Für viele Spender liegt in Bitcoin die Vision einer globalen, internetweiten Währungsunion. Diese Union verwirklicht sich nicht, wenn jeder Bitcoins in seiner Wallet lässt – sondern indem Leute, egal wo, mit Bitcoin bezahlen. Die Hodler leisten in dieser Perspektive überhaupt keinen Beitrag zur Währungsunion.

Technisch gesehen wird Bitcoin nur vorwärts getrieben, wenn es benutzt wird. Keiner entwickelt benutzerfreundliche und funktionsreiche Wallets, APIs oder Zahlungssysteme, wenn niemand mit Bitcoin bezahlt. Die aktive Nutzung von Bitcoin als Geld gibt notwendige Anreize, um die Währung und die Wallets technisch fort zu entwickeln.
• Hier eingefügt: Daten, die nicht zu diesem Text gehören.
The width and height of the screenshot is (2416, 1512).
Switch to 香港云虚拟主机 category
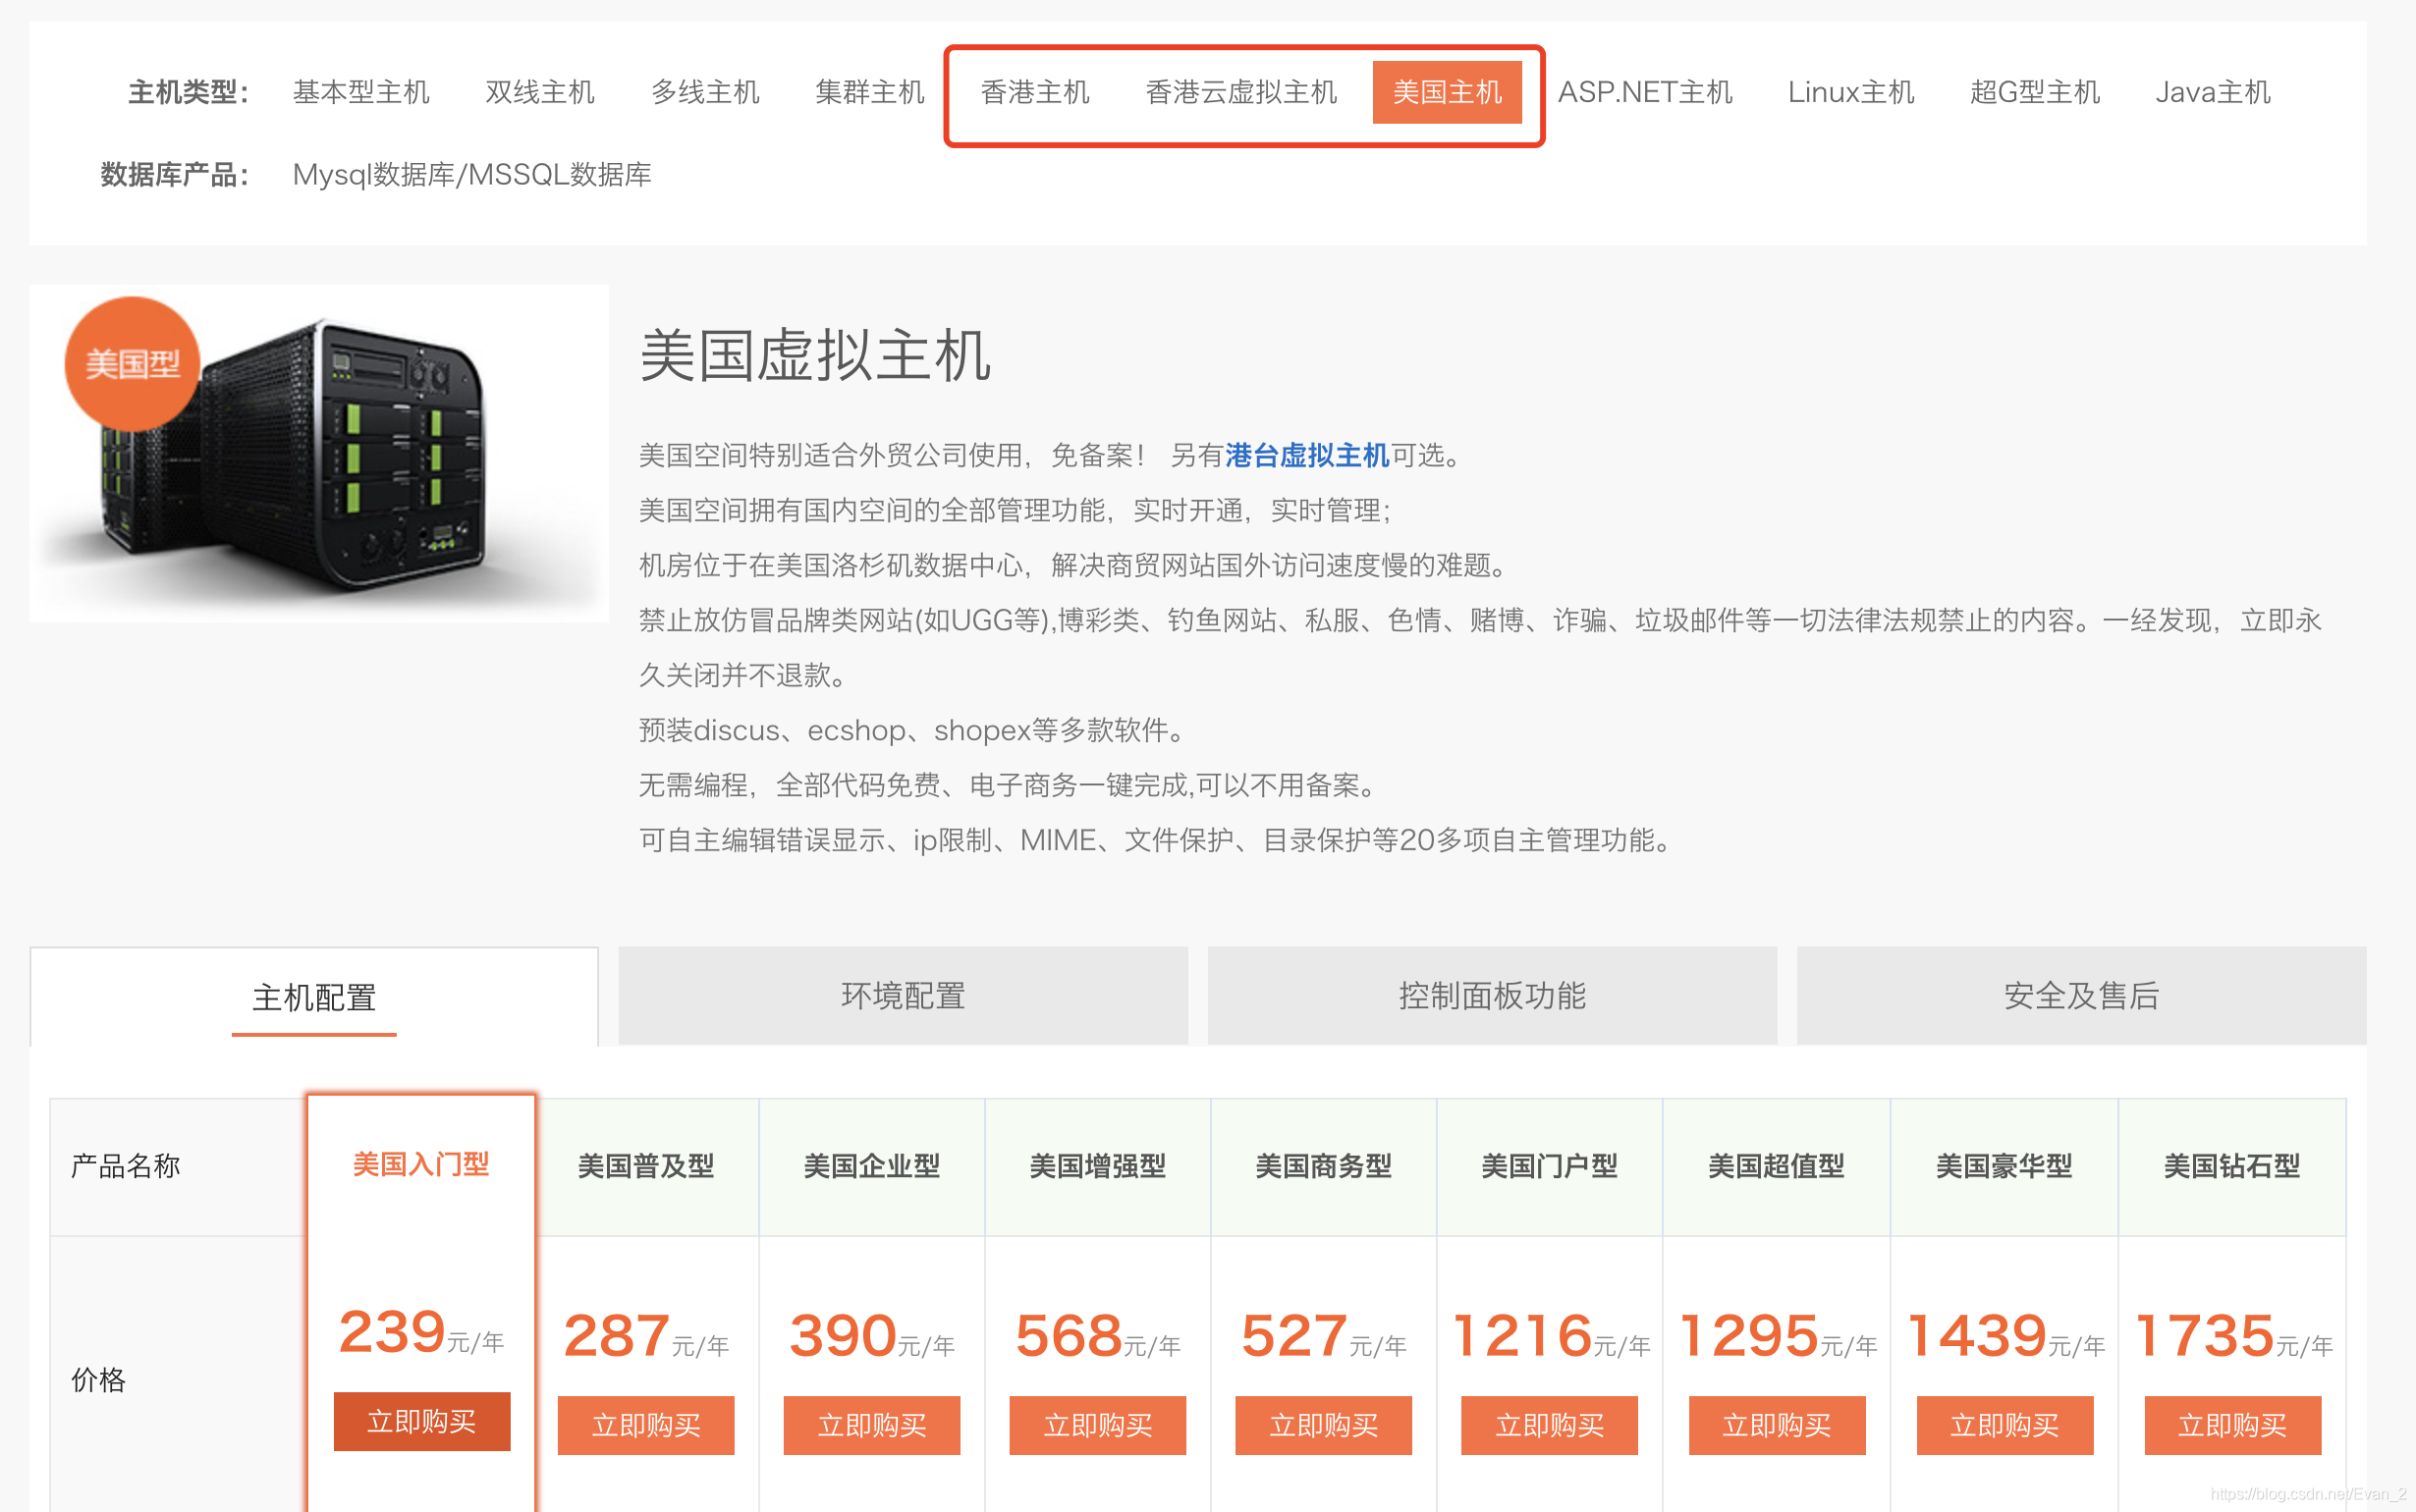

Weiter liegt der Wert von Bitcoin in seinem Netzwerkeffekt. Und dieser steigt nicht, wenn man seine Bitcoins behält, sondern nur, wenn man sie benutzt, um damit zu bezahlen. In gewisser Weise bauen viele der Versprechungen, die Bitcoin, als ein natives Geld des Internets, hat, darauf auf, dass als Zahlungsmittel genutzt wird. Ohne dies ist Bitcoin nur ein digitales Asset, dessen Wert darin liegt, dass die Hodler es hodlen.

Sowohl als auch

Man könnte vermutlich noch weitere Argumente für beide Seiten finden. Wahr ist jedoch, dass beide sich brauchen. Wenn niemand Bitcoin benutzt, fällt ein wichtiger Grund weg, weshalb der Wert von Bitcoin steigen sollte, wie es die Hodler erwarten – und gleichzeitig brauchen die Spender die Hodler, um den Wert von Bitcoin zu stabilisieren.

Hodlen und Ausgeben sind eben zwei Seiten desselben Bitcoins. Sie betonen lediglich andere Aspekte von Geld. Die Hodler das Mittel der Wertaufbewahrung, die Spender das des Zahlungsmittels. Keines von beiden funktioniert ohne das andere.